6. One document, one writer 

Documents with multiple authors are usually easy to spot, and not for good reasons: different formats, different writing styles and duplicated content are three of the common pitfalls in this type of documents. 

While there can be multiple contributors, there should only be one writer. If this is unfeasible (e.g. when working with multidisciplinary teams), an alternative can be to: agree on a structure for the document; assign individual chapters to team members; have one person merging, reviewing and homogenizing the entire document. This last step can be particularly sensible, so be diplomatic and compromise if necessary.

7. Say it with charts

The title of this rule is borrowed from Gene Zelanzy’s popular book on how to use charts effectively in visual presentations and written reports. Charts are a doubled-edged sword: when correctly used, they are the best way to convey quantitative information; when incorrectly used, they are confusing and misleading.

The best charts are often the simplest ones, so: decide on what message you want to convey and choose the most straightforward type of chart that can do it; use chart components (colors, scales, series order, labels, legends) to your advantage; and avoid adding visual elements that bring no additional information (e.g. 3D charts, clipart). Exhibit 5 illustrates some of these suggestions on a chart from one of our previous assigments.

Exhibit 5 – Suggestions on how to design an effective chart

Visual representations can also be a very effective way of communicating qualitative information: Rules #3 ("Once you have a story, tell it backwards") and #5 ("Great content needs a solid structure") above are arguably easier to grasp after looking at the companion exhibits. Visual representations can also be a good way to highlight information that has become so commonplace it is often overlooked. For instance, we frequently use Exhibit 6 to underline our experience across multiple sectors and assignment types. 

Exhibit 6 – An example of how visual representations can also be used to highlight qualitative information

8. Leave out the superfluous adjectives 

Unless you are working on a marketing pitch or sales brochure, do not use any more adjectives than you have to. In particular, fervent adjectives like “extremely”, “huge” or “incredible” are seldom required and can make your text look less credible: let your opinions and facts do the talking. Also leave out any buzzwords, clichés and industry lingo (if you really need to use acronyms or very specific terms, define them first). Exhibit 7 provides a few good and bad examples from our own experience. 

Exhibit 7 – Examples on how to eliminate superfluous adjectives, industry lingo, buzzwords and acronyms

9. Obsess over details 

Even the strongest content can be ruined by a hasty execution. If you expect your audience to invest time in reading what you wrote, you first need to invest your own time in ensuring that every little detail has been taken care of, so: constantly reread what you wrote to make sure you are maintaining a consistent flow and tone; rewrite sentences as many times as necessary to get them right; and eliminate misspells and typos.

The graphical aspects of business content are equally important: make sure you use the same formats, fonts and colors throughout the entire document.
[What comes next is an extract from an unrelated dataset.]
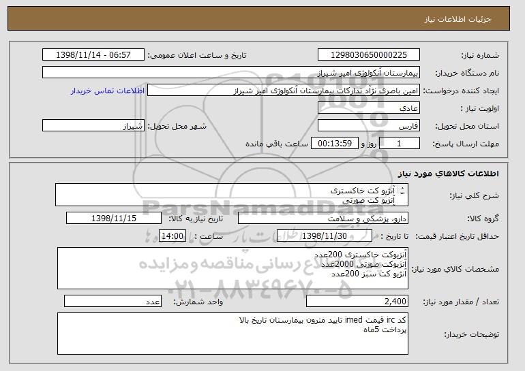Click the remaining days field showing 1

[400, 144]
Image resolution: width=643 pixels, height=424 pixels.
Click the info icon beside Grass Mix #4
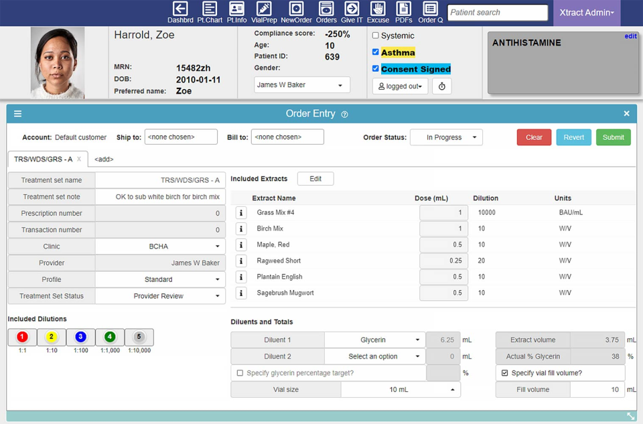tap(240, 212)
Using a template (or developing your own) will simplify this process and offer your reader a familiar and easier to follow structure (Exhibit 8).
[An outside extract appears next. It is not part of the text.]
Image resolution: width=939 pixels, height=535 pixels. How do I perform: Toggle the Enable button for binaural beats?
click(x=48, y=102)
Exhibit 8 – A template and attention to detail will transform untidy diagrams (top row) in professional looking visual aids (bottom row)
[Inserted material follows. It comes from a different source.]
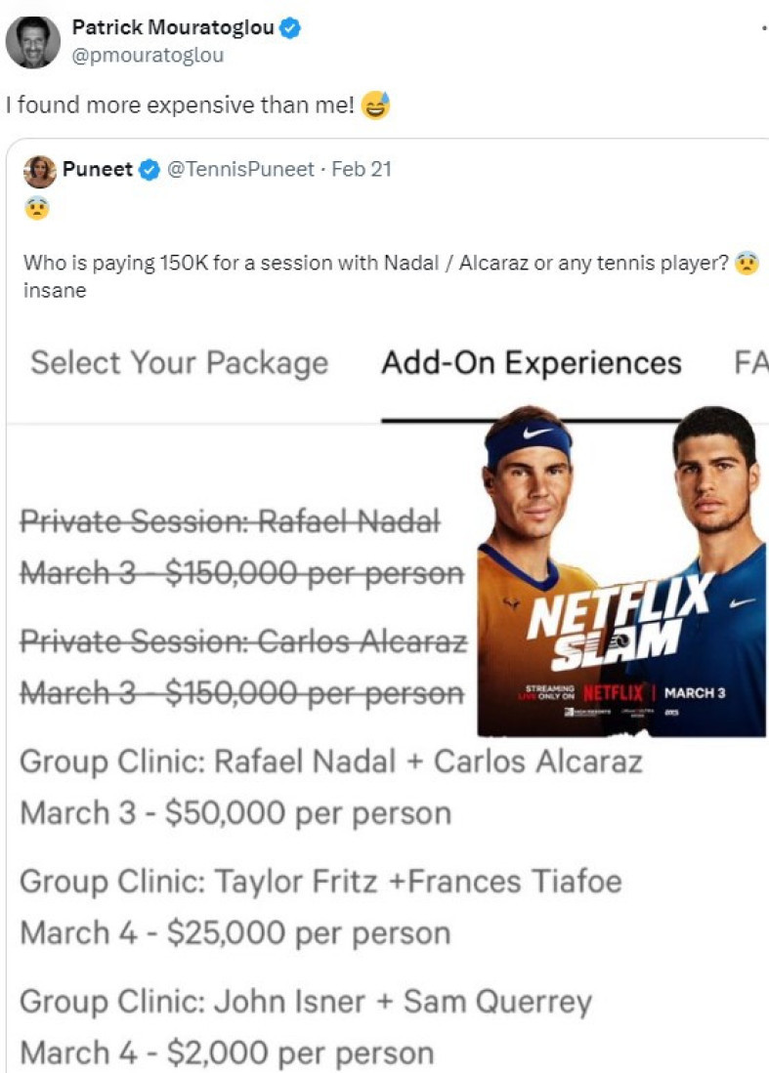
Task: Open the tweet's more options dots
Action: 763,29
10. Ask for feedback and revise accordingly 

Asking for feedback (a topic we address here) is our final recommendation on business writing: encourage your readers to comment, learn from the resulting discussion, and revise your text accordingly. In this article, for instance, we have complemented Rule #6 (One document, one writer) after one of our readers pointed out the need to be diplomatic when reviewing and altering content from others.